What the task requires: Please reproduce word for word the part of the Writers Guild strike comment thread between "3. I support" and "legitimate writers here.", inclusive.

Reading text:
--------------------------------------------------
27 Replies to “Writers Guild Strike: Which side are you on?”

  1. Really though? This poll will most likely be biased. Who is more likely to visit a blog – a writer. Who is more likely to support writers… oh, I don’t know, a writer?!
    I mean, I support the strike, but seriously – there’s more to life, man. Can’t we blog about something ELSE ??

  2. Reason agrees with the Militant Angeleno. Both sides of the argument are producing crap, and neither side is deserving of my money at this point.

  3. I support them, they are the ones coming up with what that million dollar actor is saying. Yet get paid much less. all they are asking for is 4 more cents on DVD sales.

  4. Hey, nobody said the other fools involved in the bullshit parade were paid equally, too. Actors are over paid, producers full of the hot air that is their egos, crew work a tonne of hours, get treated like shit and get paid very well – so everyone involved is making more than your average joe with a Masters Degree, yet the quality of work being produced by this huge, overblown and overpaid team (writers included) is still CRAP.

    EVERYONE in the “industry” needs a reality check.

  5. reason made me laugh. Me, a writer! I don’t profess to be one. I’m just some gabacho they recruited so I’d quit tormenting the legitimate writers here.

    I beg to differ, many writers do some amazing things, you need to get past the networks to see it. Network TV has its blinders and guiderails up really high that unfortunately limits what is out there. Step off to the side and see what some of them do in the indy realm. Then retract your thoughts.

  6. Actually, it’s not that “the writers keep churning cliche, un-original crap that’s not worth anything,” it’s that the studios are only green-lighting the cliche, un-original crap. Most writers probably have a few truly original scripts that will never see the light of day because they aren’t considered “bankable.”
--------------------------------------------------
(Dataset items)

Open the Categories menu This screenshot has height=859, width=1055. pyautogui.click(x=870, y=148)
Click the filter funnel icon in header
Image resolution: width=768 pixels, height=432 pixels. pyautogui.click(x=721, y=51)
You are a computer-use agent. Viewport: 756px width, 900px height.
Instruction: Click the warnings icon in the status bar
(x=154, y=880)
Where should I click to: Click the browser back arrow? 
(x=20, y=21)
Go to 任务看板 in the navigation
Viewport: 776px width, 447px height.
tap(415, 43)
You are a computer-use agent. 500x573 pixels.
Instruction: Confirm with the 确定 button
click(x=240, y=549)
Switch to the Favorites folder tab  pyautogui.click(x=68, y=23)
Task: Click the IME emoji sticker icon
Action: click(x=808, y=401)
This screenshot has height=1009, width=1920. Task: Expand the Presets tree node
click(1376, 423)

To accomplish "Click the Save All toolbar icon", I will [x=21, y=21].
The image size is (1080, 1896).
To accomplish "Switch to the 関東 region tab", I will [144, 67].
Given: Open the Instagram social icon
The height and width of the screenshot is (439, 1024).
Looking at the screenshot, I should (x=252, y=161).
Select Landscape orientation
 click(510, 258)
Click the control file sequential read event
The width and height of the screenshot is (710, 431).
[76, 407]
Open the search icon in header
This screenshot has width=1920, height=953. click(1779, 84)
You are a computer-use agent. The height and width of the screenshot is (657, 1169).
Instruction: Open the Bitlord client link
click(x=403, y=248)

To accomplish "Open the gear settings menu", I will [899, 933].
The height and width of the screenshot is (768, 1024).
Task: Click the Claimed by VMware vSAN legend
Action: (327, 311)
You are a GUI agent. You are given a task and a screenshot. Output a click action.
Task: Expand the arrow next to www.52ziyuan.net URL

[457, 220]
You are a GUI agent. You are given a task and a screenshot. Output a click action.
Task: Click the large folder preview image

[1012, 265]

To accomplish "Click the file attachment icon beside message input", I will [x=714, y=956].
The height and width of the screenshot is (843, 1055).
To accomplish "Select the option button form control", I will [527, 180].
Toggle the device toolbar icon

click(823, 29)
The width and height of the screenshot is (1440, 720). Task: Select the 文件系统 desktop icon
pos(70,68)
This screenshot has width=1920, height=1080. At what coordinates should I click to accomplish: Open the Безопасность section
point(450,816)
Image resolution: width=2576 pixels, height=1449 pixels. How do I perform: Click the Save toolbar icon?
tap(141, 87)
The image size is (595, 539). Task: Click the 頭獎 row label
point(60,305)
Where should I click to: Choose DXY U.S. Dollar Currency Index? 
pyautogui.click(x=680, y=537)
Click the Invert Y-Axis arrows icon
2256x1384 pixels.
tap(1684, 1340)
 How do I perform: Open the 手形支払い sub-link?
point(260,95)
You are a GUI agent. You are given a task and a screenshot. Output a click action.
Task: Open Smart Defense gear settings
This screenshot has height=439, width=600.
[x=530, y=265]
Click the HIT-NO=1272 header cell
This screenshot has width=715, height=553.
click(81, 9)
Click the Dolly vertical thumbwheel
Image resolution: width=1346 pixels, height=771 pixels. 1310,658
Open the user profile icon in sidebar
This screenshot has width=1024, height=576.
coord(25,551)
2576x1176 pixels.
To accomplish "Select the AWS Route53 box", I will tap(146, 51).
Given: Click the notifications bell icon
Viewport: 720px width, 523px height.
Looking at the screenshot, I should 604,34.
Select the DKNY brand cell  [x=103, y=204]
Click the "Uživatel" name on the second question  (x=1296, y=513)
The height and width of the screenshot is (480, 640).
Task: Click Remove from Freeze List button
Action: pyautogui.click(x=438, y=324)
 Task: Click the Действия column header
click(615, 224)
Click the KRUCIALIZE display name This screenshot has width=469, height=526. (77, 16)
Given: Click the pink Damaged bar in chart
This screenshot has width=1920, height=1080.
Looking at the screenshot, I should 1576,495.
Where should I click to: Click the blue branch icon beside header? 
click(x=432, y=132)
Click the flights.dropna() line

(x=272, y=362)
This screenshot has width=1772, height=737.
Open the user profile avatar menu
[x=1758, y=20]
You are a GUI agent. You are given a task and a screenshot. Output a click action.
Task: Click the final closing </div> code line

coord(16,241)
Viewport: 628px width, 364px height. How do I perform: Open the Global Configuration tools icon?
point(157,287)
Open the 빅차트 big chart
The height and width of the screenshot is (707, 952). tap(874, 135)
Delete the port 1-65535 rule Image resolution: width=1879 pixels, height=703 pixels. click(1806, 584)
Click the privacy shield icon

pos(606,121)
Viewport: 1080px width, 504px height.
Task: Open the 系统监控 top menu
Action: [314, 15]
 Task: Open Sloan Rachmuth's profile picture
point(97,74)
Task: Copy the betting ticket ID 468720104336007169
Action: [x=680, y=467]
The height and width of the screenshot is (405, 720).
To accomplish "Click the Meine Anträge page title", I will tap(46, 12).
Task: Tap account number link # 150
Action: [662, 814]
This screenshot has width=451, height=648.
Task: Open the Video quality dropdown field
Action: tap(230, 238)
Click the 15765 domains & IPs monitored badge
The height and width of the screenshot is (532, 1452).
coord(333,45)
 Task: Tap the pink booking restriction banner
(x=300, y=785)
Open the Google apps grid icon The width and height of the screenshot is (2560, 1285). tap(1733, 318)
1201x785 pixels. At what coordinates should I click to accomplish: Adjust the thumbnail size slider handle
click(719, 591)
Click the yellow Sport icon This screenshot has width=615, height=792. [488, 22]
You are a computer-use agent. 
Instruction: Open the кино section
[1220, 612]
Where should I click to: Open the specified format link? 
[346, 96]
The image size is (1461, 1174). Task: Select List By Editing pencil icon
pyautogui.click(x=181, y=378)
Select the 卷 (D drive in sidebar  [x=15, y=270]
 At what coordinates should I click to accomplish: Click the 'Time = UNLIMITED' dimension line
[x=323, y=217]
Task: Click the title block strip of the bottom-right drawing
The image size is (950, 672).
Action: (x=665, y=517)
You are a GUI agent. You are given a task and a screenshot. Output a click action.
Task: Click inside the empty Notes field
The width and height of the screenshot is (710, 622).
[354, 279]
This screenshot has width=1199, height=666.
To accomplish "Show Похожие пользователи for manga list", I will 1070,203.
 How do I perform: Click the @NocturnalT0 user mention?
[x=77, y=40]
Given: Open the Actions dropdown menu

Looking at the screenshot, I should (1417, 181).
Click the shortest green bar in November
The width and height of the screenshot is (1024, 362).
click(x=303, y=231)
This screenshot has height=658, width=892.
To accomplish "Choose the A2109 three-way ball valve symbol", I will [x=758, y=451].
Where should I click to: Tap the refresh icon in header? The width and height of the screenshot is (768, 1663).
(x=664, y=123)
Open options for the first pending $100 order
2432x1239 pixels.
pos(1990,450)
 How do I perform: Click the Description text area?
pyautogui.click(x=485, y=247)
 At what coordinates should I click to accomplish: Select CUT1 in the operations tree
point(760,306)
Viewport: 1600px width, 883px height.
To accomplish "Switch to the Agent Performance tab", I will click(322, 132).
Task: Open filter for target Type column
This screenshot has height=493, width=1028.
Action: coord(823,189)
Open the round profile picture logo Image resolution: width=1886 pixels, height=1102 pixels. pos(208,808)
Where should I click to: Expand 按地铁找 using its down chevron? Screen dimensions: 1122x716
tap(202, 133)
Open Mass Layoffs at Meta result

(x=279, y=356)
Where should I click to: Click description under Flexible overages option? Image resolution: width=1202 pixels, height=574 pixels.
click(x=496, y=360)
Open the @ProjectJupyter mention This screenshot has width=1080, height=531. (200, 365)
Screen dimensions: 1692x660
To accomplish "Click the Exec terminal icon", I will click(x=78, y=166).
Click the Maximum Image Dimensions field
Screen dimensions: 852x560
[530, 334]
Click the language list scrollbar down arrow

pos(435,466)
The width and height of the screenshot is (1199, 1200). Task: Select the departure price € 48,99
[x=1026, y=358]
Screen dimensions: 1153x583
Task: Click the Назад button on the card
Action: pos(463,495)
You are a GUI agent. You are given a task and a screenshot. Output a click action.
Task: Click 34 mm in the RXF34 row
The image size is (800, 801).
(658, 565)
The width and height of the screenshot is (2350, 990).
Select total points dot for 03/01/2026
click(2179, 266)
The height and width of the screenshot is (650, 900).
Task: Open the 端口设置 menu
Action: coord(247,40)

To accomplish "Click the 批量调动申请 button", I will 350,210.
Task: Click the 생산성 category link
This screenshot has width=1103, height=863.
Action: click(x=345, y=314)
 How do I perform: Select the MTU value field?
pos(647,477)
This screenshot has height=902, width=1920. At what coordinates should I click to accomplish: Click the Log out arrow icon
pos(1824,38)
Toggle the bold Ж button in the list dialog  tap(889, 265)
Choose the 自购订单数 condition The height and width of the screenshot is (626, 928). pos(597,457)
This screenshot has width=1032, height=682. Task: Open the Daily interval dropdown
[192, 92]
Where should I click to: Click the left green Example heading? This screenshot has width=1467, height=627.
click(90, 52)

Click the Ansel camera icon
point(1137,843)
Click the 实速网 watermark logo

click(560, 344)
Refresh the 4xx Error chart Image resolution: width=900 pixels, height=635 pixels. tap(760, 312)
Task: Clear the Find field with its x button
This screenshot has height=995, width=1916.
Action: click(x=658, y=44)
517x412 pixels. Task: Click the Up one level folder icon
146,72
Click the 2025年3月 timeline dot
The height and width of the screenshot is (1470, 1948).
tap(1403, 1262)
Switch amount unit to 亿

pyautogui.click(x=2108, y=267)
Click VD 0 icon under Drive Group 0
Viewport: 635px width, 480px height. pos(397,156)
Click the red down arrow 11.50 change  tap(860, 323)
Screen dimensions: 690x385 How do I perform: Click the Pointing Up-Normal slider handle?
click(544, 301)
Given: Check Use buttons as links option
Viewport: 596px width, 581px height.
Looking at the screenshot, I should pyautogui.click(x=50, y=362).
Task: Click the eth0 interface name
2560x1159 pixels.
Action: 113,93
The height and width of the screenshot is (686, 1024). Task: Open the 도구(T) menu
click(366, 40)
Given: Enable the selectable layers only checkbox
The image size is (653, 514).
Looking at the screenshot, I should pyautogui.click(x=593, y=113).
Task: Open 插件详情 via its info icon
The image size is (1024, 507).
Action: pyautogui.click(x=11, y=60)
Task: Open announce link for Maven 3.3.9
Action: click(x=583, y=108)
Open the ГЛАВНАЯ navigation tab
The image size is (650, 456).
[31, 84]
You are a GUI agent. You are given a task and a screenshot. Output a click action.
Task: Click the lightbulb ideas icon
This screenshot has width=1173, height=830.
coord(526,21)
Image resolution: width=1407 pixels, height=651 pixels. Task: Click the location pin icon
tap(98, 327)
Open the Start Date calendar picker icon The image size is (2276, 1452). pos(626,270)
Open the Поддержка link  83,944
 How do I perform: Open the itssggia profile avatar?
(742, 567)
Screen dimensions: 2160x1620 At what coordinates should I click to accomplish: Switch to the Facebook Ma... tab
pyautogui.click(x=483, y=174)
--------------------------------------------------
Written response:
3. I support them, they are the ones coming up with what that million dollar actor is saying. Yet get paid much less. all they are asking for is 4 more cents on DVD sales.

  4. Hey, nobody said the other fools involved in the bullshit parade were paid equally, too. Actors are over paid, producers full of the hot air that is their egos, crew work a tonne of hours, get treated like shit and get paid very well – so everyone involved is making more than your average joe with a Masters Degree, yet the quality of work being produced by this huge, overblown and overpaid team (writers included) is still CRAP.

    EVERYONE in the “industry” needs a reality check.

  5. reason made me laugh. Me, a writer! I don’t profess to be one. I’m just some gabacho they recruited so I’d quit tormenting the legitimate writers here.